You can also ALWAYS target a square instead of a specific creature with an attack. It will be a -5 to-hit penalty. This is useful for playing "sub-search" with hidden invisible opponents, or opponents behind total cover. The DM should roll the to-hit in these cases and just tell the player if it was a hit or a miss so that the roll can't reveal whether or not there is even a target in the square (if not then the attack is an automatic miss, you don't want the player to know that). 

Pretty much all the same considerations apply to being hidden WITHOUT invisibility. Enemies can always target your square, though in general they will be simply guessing if you are there or not. OA is also not possible against a hidden target since being hidden means you are "invisible to the enemy". 

There is a slight ambiguity however. Suppose you are hidden next to an enemy and you move away. Moving more than 2 squares forces a new stealth check, but at the instant you start moving, you haven't yet moved (and might not even move 2 squares), so does the enemy get an OA? It isn't really clear. There are a few ways a DM could rule. 1) There is no possibility of an OA if you are moving less than 3 squares. 2) There is no possibility of an OA at all because you have not YET moved more than 2 squares. Furthermore does it depend on whether or not you are breaking cover? The gist of it is, at what point in your action do you become not hidden, and at what point in a move action where you move more than 2 squares do you become not hidden?


----------



## AngryPurpleCyclops (Mar 24, 2009)

I think the context of this post has to do with an encounter with many city guards who surrounded both our rogue and our fighter during different points during the encounter.  My wizard was behind a wall in a park and rather than let the guards just pummel our guys to death I moved stinking cloud on top of them thinking that taking damage from the cloud was way better than taking 4 OA.  This allowed the rogue to get up from prone and move away(without the subsequent OA's) from the 4 guards and it allowed our fighter to stay on his feet in the middle of 6 attackers.  

Upon reading the rules a couple times it looks to me like the rogue should have had to make a stealth roll in order to sneak out of the cloud without the OA's but the OA's should have been at -2 if they went off.  part of me thinks how we played it makes more sense than having OA's because being partly blinded and inhaling poison would probably prevent you from being very effective at OA's.


----------



## Zerakon (Mar 24, 2009)

AngryPurpleCyclops said:


> I think the context of this post has to do with an encounter with many city guards



Haha, uh, no.

I posted the original question about 9 hours before that encounter.

I was simply prepping myself for your eventual doom when you face invisible enemies.
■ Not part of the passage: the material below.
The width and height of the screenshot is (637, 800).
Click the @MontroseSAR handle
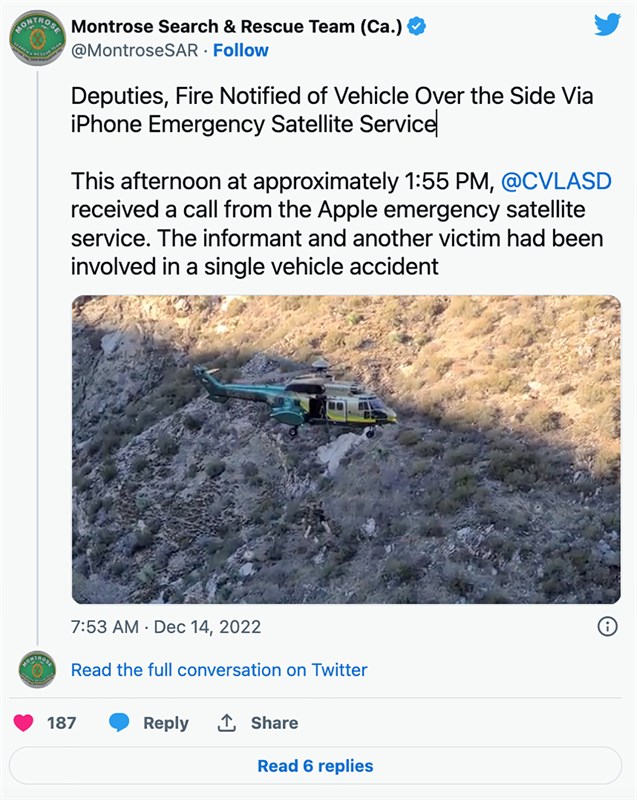133,50
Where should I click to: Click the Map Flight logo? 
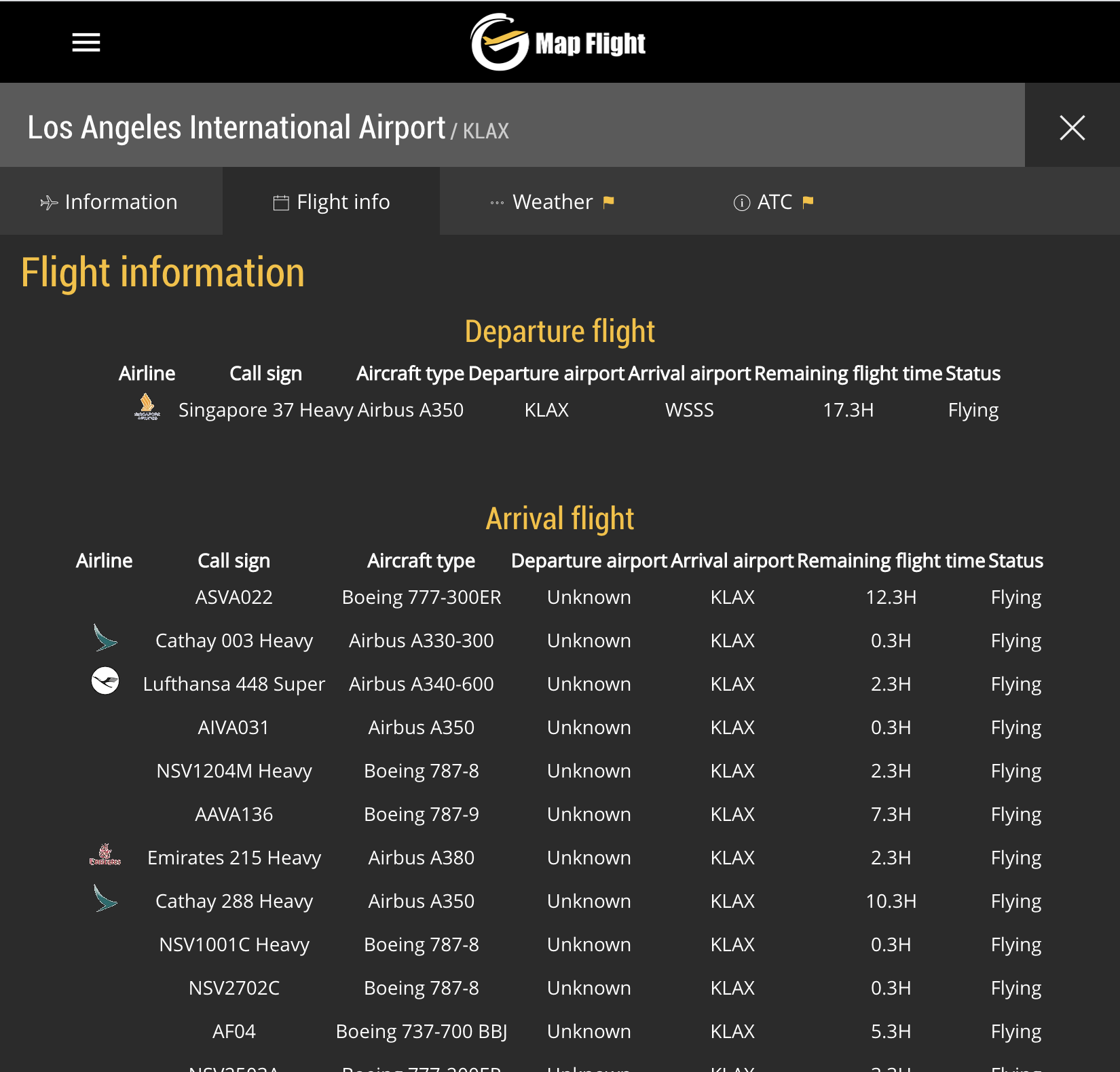point(559,43)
Muhahaha.


----------



## Regicide (Mar 24, 2009)

Zerakon said:


> I was simply prepping myself for your eventual doom when you face invisible enemies. Muhahaha.




  LOL!  In your FACE Melee Training feat!


----------



## GorTeX (Mar 24, 2009)

Tellerve said:


> This is where it is getting too nitpicky with the definitions I fear.  See is what they wrote, but you can "see" where the invisible guy is in the square..
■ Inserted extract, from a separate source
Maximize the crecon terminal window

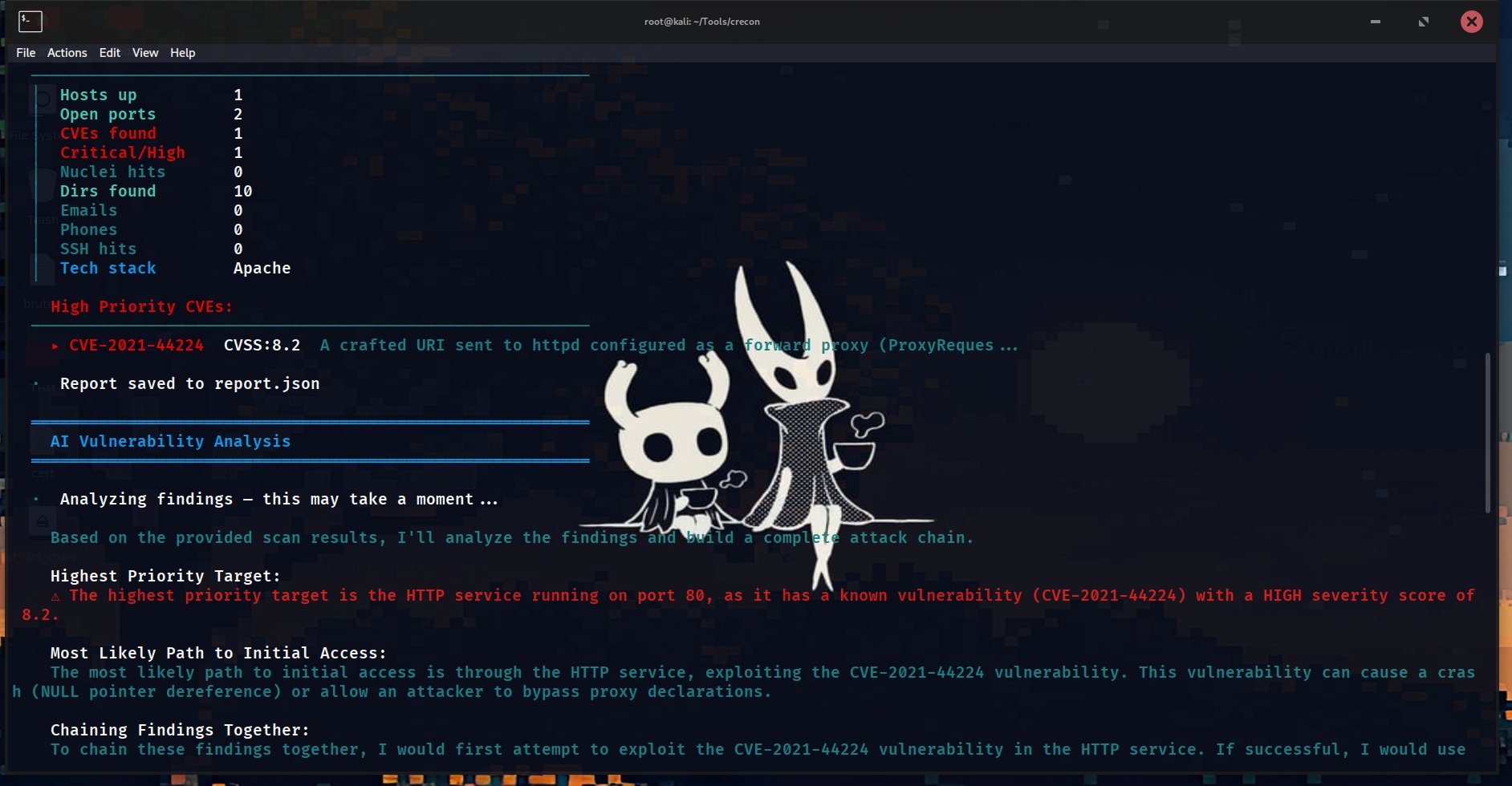tap(1423, 22)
No, you know where the invisible guy is, but you still do not see him, as he is invisible.


----------



## AbdulAlhazred (Mar 24, 2009)

GorTeX said:


> No, you know where the invisible guy is, but you still do not see him, as he is invisible.




Yup, exactly. And this is the main point of why invisibility is such a nice ability to have (well, besides making it a LOT easier to hide). Take away that advantage and really what all does invisibility do for you? It becomes just a debuff. Not BAD, but it was intended to prevent OA and balanced for that. Look at the difficulty in actually acquiring invisibility, especially invisibility that lasts anything past 1 round. This is also why monsters with special senses, like tremorsense, can be quite challenging, they aren't as restricted by visibility issues. If you nerf invisibility it would kind of reduce the value of those senses.


----------